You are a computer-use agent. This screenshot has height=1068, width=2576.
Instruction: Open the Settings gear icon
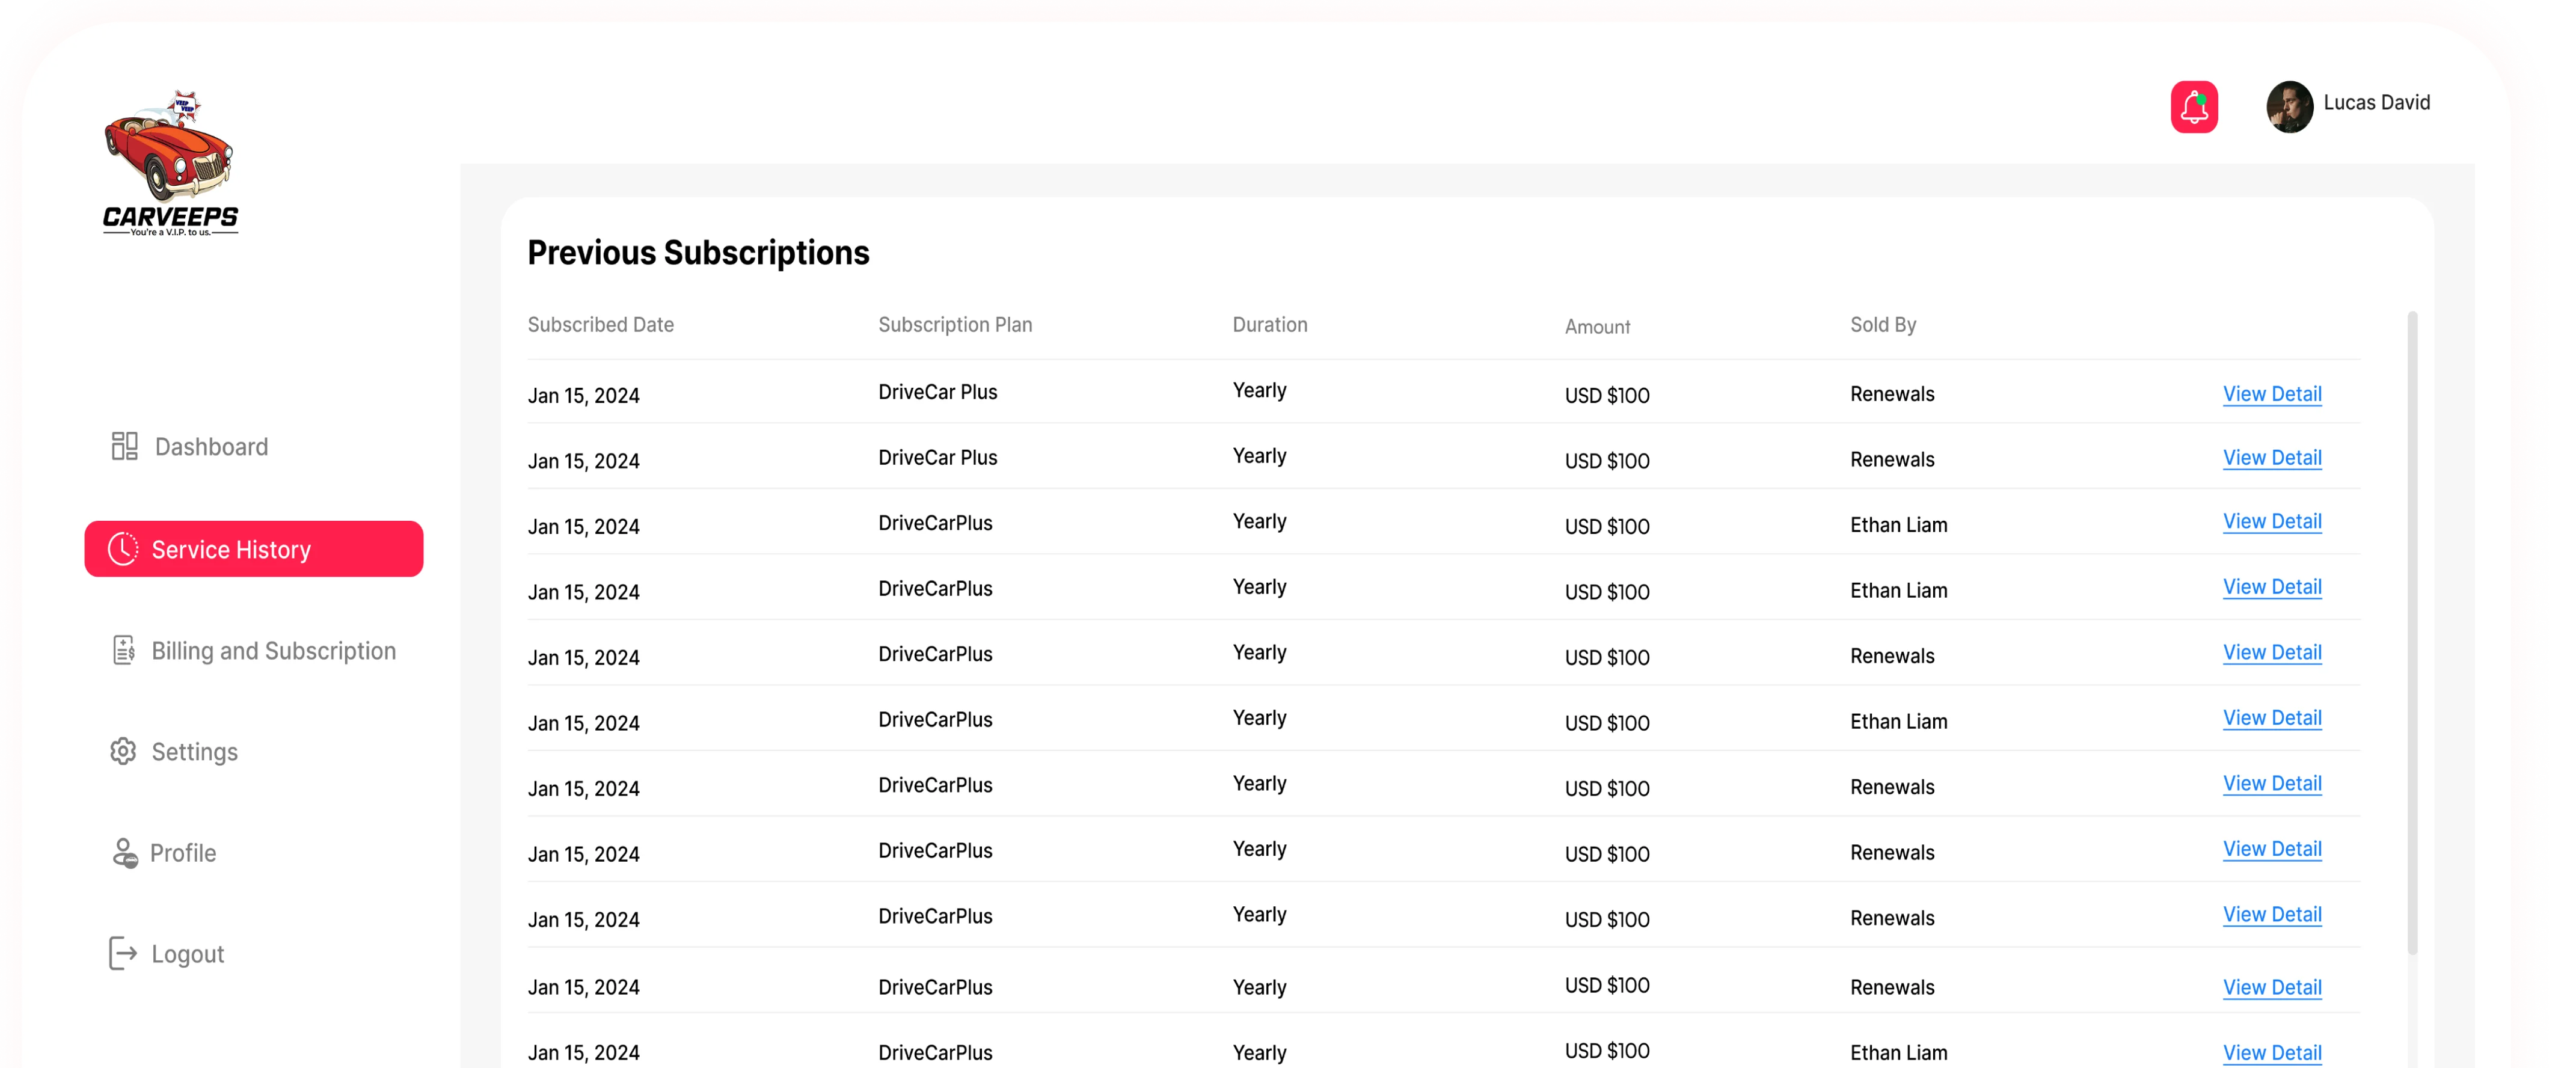tap(123, 751)
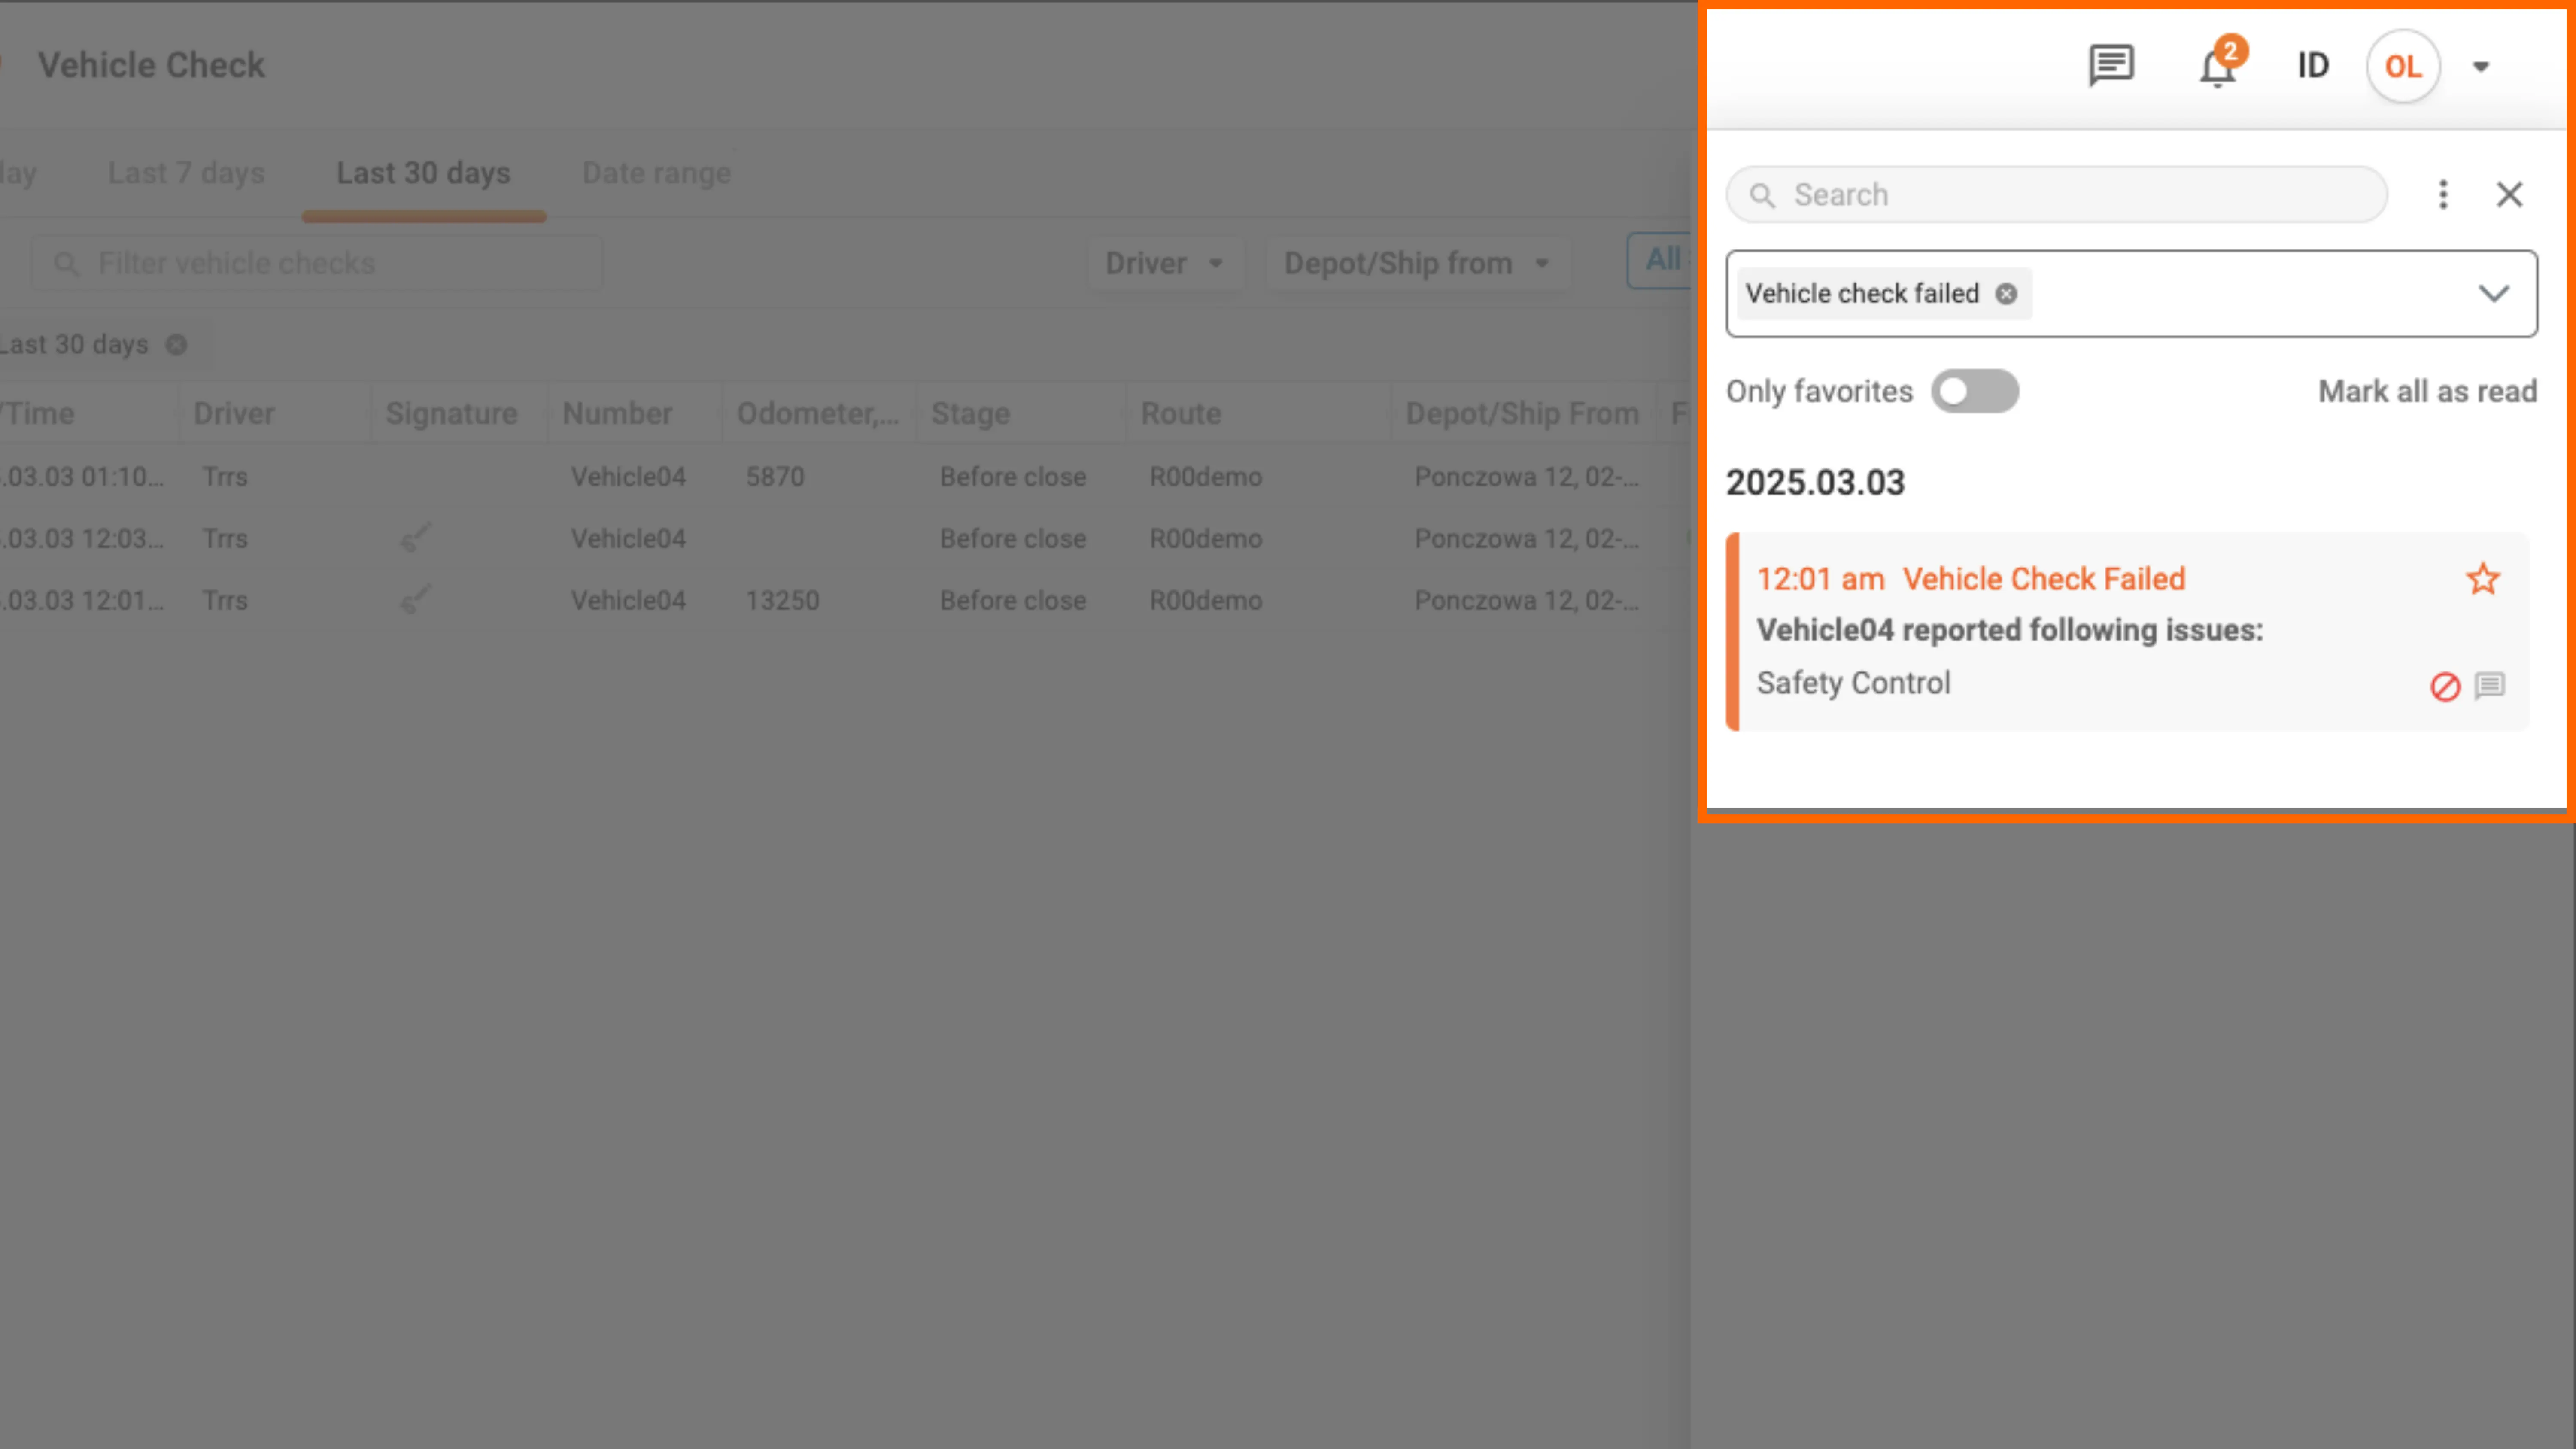
Task: Star the Vehicle Check Failed notification
Action: coord(2482,579)
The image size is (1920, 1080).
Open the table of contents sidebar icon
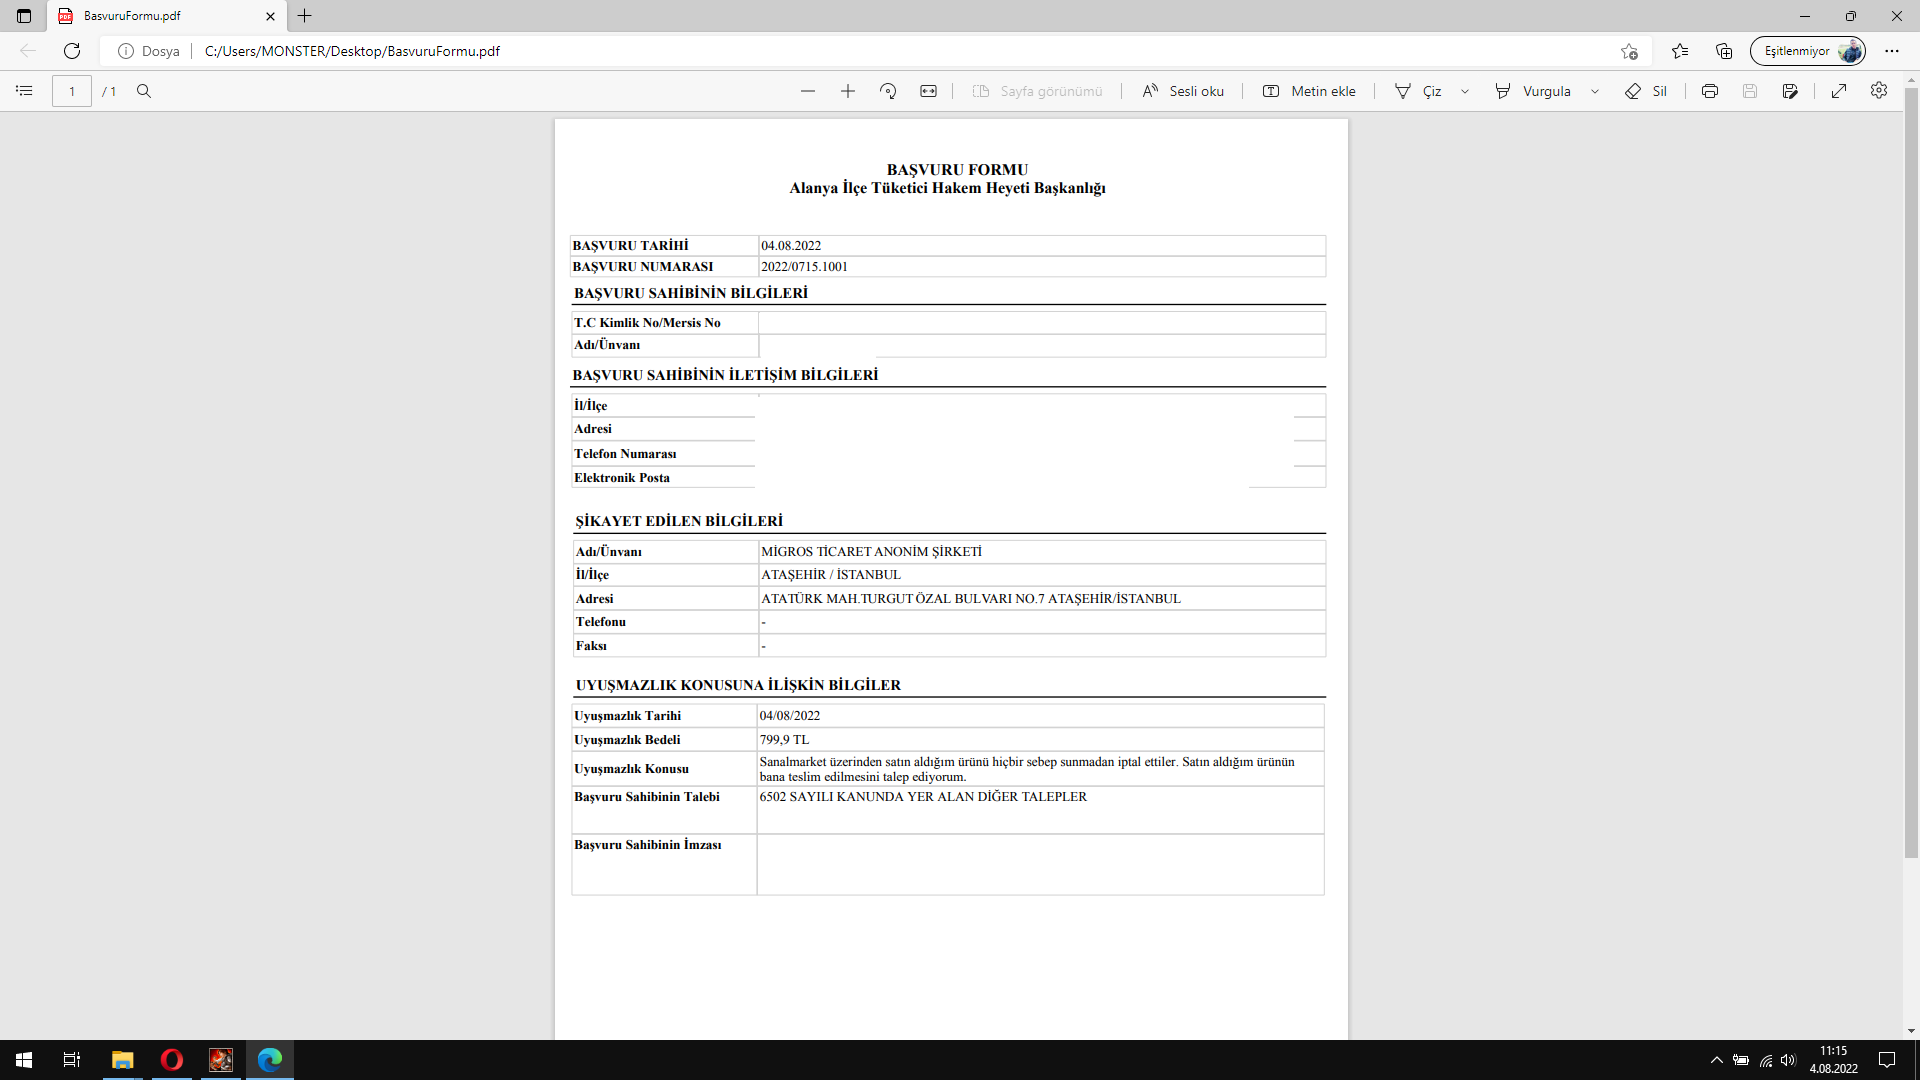click(x=24, y=91)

• • • • • • •

What is expected. Retype all the entries word for word; the pictures stay out.

Task solution.
You are a computer-use agent. This screenshot has height=1068, width=2576.
Instruction: Open the Settings gear icon
tap(123, 751)
Task: Star the Vehicle Check Failed notification
Action: coord(2482,579)
The image size is (1920, 1080).
Open the table of contents sidebar icon
click(x=24, y=91)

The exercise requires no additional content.